[Description of the task]
What is needed is an exact copy of every line from the one with "Image resolution: width=1393" to the end of the entries below, without the pictures.

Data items
^^^^
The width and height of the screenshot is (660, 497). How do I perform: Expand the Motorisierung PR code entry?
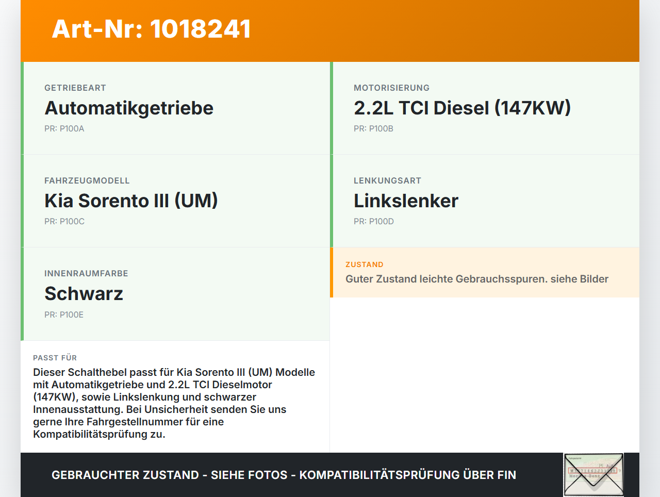point(373,128)
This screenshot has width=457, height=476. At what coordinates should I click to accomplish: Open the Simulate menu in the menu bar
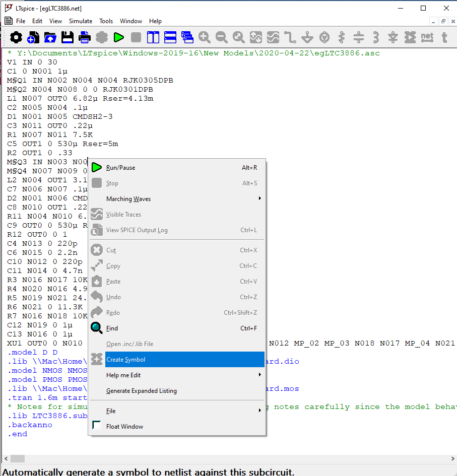(x=81, y=21)
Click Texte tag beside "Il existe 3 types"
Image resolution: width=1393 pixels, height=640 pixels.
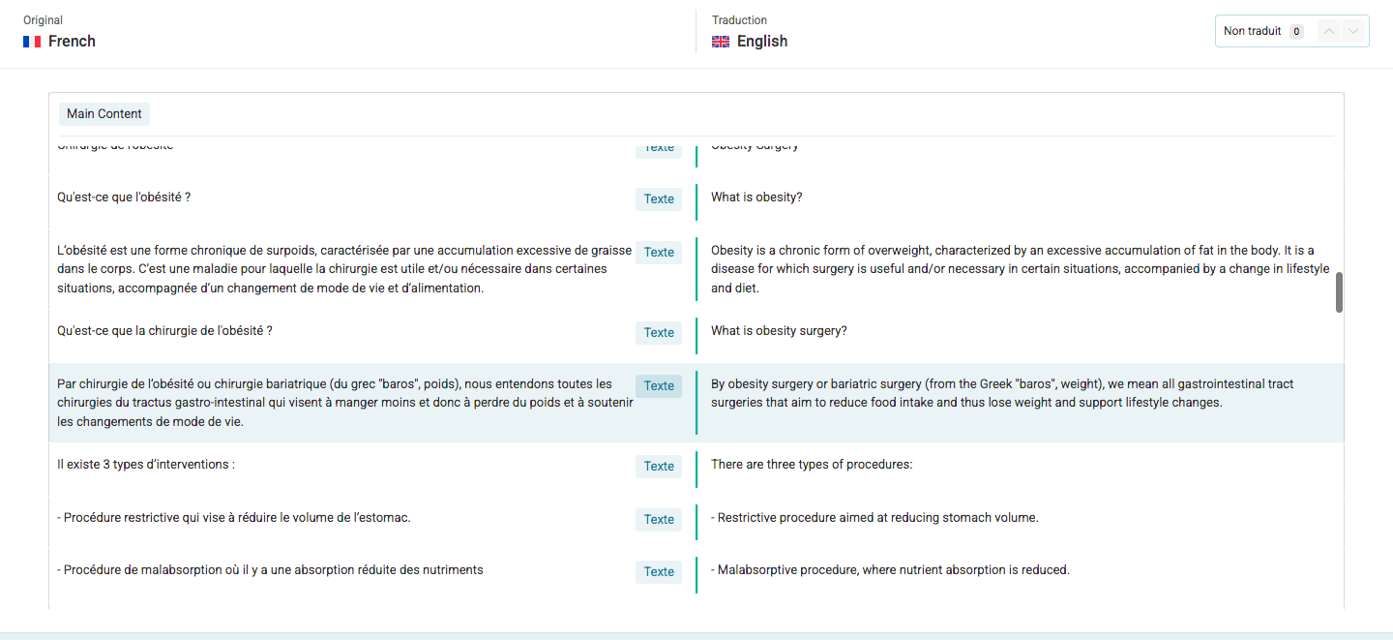coord(659,467)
^^^^
[Answer section]
Image resolution: width=1393 pixels, height=640 pixels.
coord(659,467)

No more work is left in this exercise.